Work item: Each entry has to be reproduced in full, exactly as given.

Supplied information:
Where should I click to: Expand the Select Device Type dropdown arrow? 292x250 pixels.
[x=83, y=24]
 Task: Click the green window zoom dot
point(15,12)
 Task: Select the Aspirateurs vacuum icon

Solved exercise:
Where should I click to: Expand the Select Device Type dropdown arrow? 292x250 pixels.
[x=83, y=24]
 Task: Click the green window zoom dot
point(15,12)
 Task: Select the Aspirateurs vacuum icon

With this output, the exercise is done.